Internet Assholes Shocked To Discover They Can't Troll The Courts

While trolls have dominated the internet lo the past ... forever ... they've become increasingly confident the last few years. After all, they got Donald Trump into the White House. Emboldened by this victory and others, some even got so confident in their abilities to fool people that they decided to take their antics off of the internet and into the courtroom.


It was not, as it turned out, a good idea. For them, anyway.

Chuck C. Johnson, who already had to pay out some cash last week to the man he falsely identified as the person who ran over Heather Heyer at Charlottesville, lost his lawsuit against Twitter this week. Johnson was suing the company for banning him for a tweet asking people to help him "take out" Black Lives Matter activist Deray McKesson, claiming that doing so infringed upon his right to free speech and was part of a larger conspiracy to censor conservative voices on the site.

The court was not buying it, and, in a tentative ruling, patiently explained to Johnson that yes, Twitter can ban him. Or anyone. For any reason. Because that is their First Amendment right.

Defendant is a private sector company. Although it does invite the public to use its service, Defendant also limits this invitation by requiring users to agree to and abide by its User Rules, in an exercise of Defendant’s First Amendment right.

The rules clearly state that users may not post threatening tweets, and also that Defendant may unilaterally, for any reason, terminate a user’s account.

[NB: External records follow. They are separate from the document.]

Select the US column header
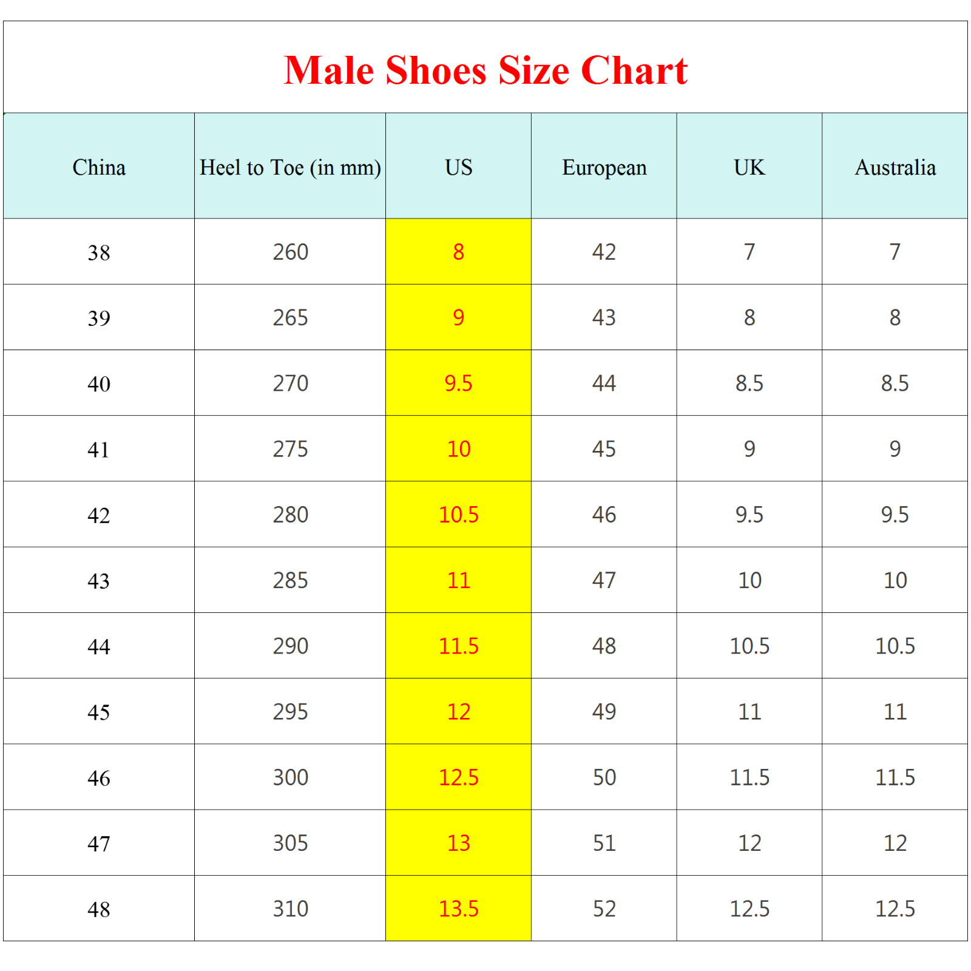The height and width of the screenshot is (971, 971). (458, 166)
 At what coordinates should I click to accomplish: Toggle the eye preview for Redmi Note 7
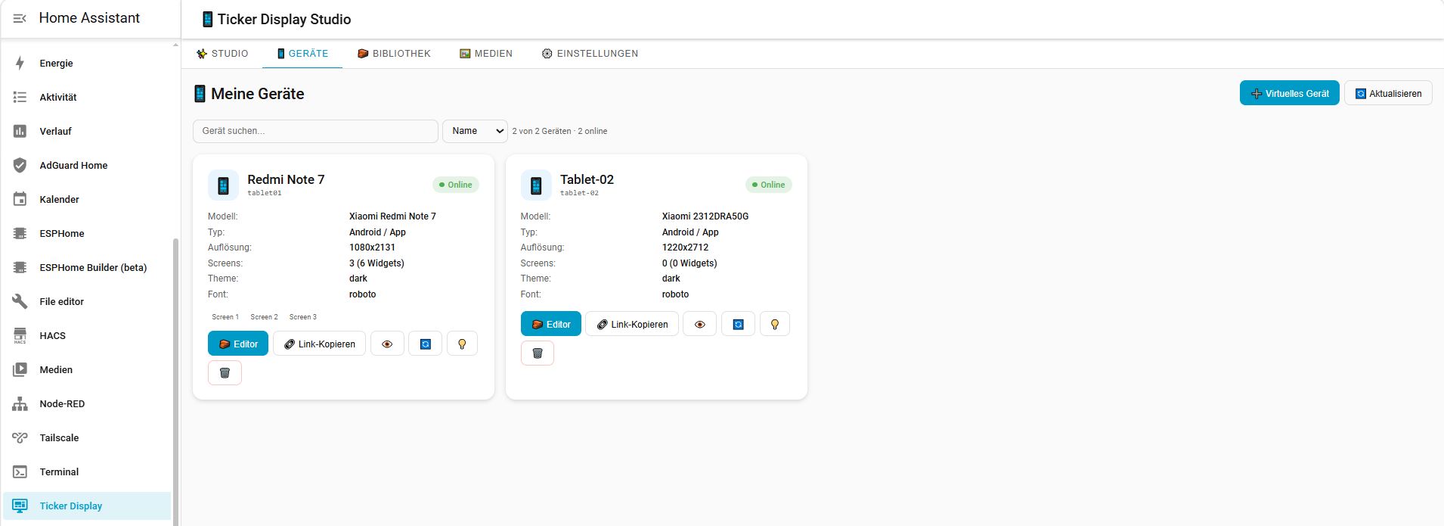387,344
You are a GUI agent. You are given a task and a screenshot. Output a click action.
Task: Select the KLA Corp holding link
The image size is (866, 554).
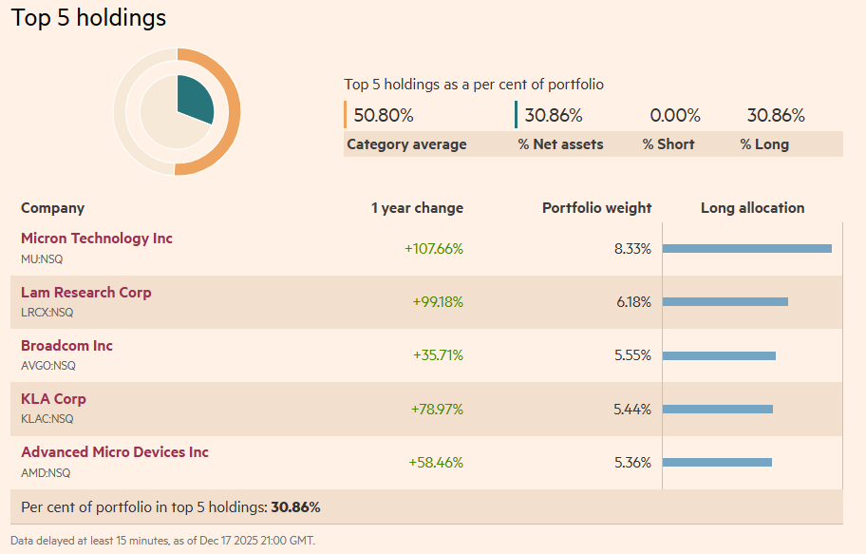pos(53,399)
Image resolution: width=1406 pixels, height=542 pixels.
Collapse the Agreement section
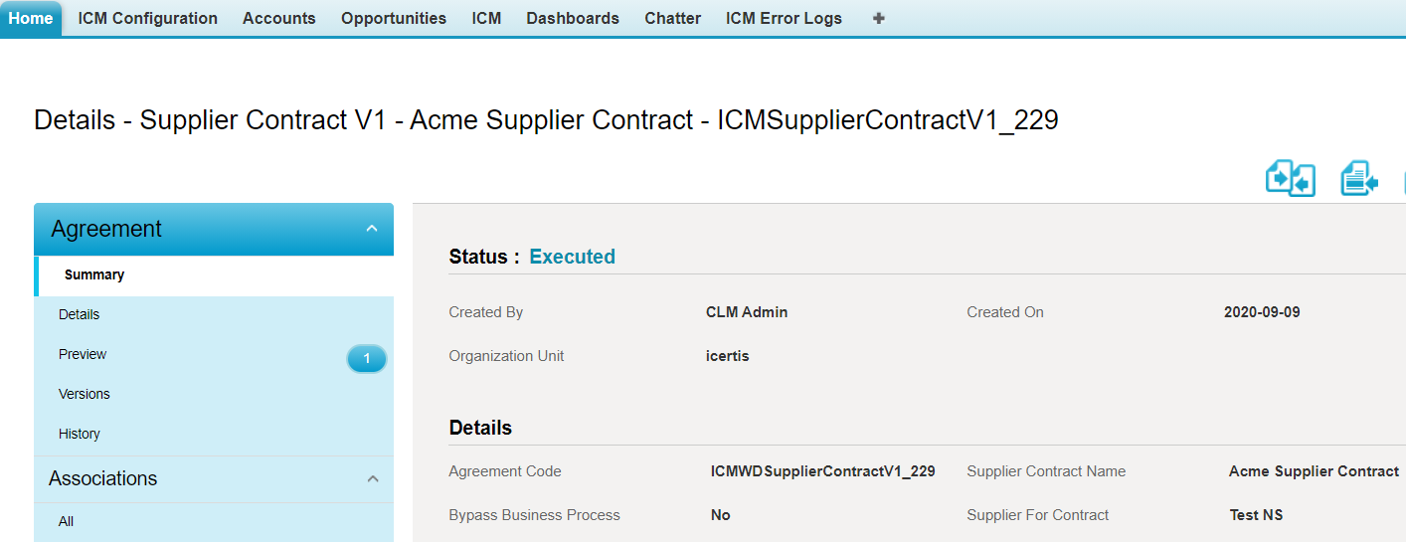(x=372, y=229)
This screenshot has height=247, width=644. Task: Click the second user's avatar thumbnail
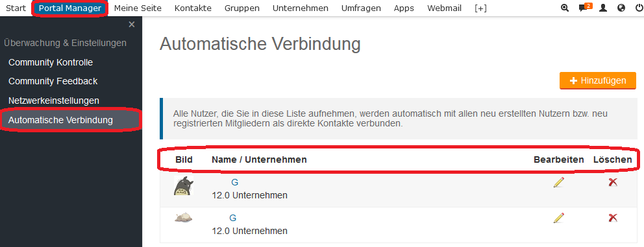(x=184, y=217)
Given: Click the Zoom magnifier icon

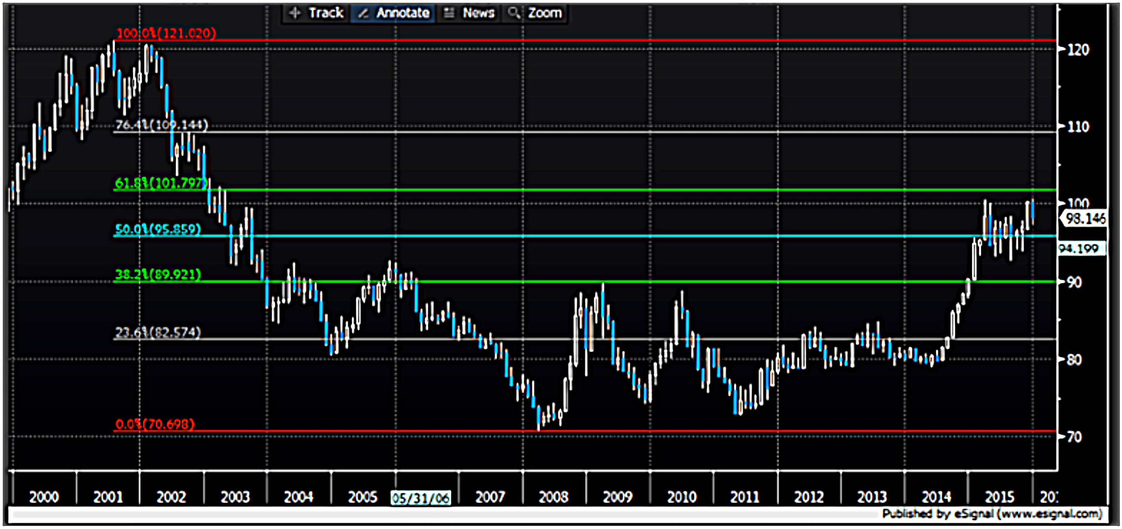Looking at the screenshot, I should (x=514, y=13).
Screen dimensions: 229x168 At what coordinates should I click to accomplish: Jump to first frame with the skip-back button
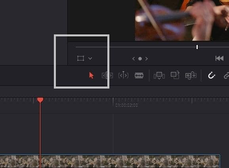tap(219, 58)
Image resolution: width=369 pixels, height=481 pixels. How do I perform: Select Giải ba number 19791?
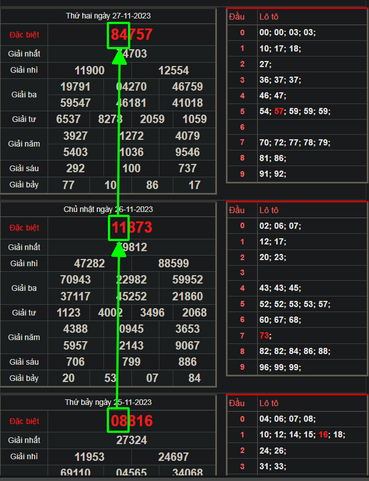point(75,87)
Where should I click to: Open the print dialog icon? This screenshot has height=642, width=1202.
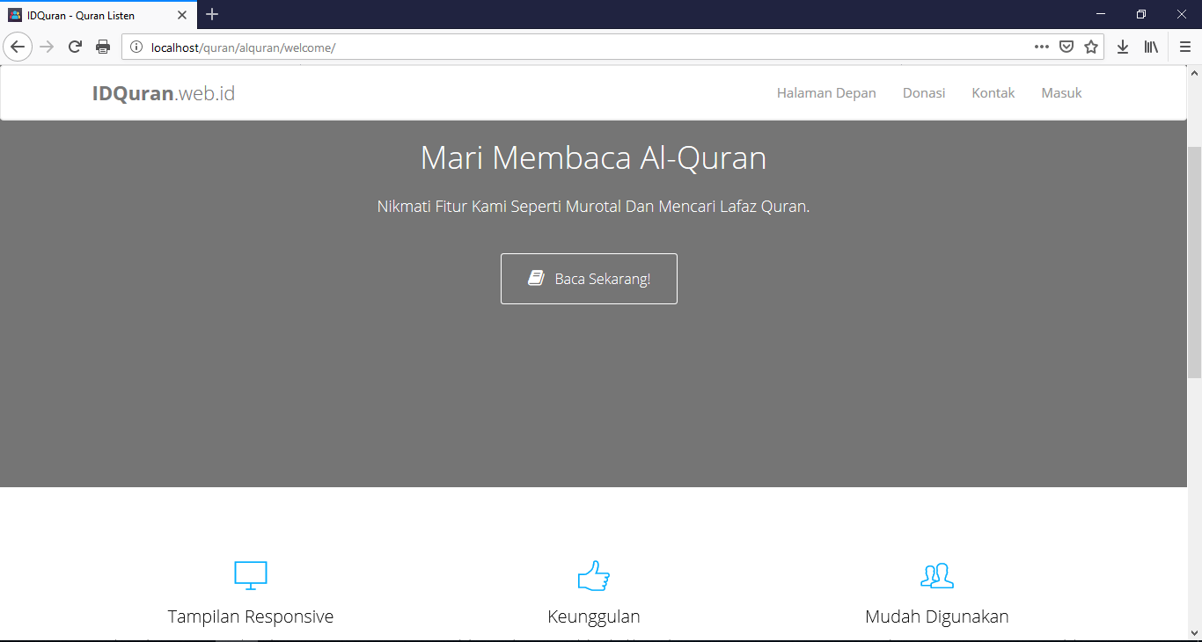point(103,46)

The rules reflect Defendant’s exercise of free speech. (See Hurley, supra, 515 U.S. at p. 574.) Plaintiff fails to show that his claims are not barred by Defendant’s First Amendment right to exercise independent editorial control over the content of its platform. Defendant’s choice to close Plaintiff’s account on the ground that Plaintiff’s tweet was threatening and harassing is an editorial decision regarding how to present content, i.e., an act in furtherance of Defendant’s free speech right. Defendant’s choice not to allow certain speech is a right protected by the First Amendment.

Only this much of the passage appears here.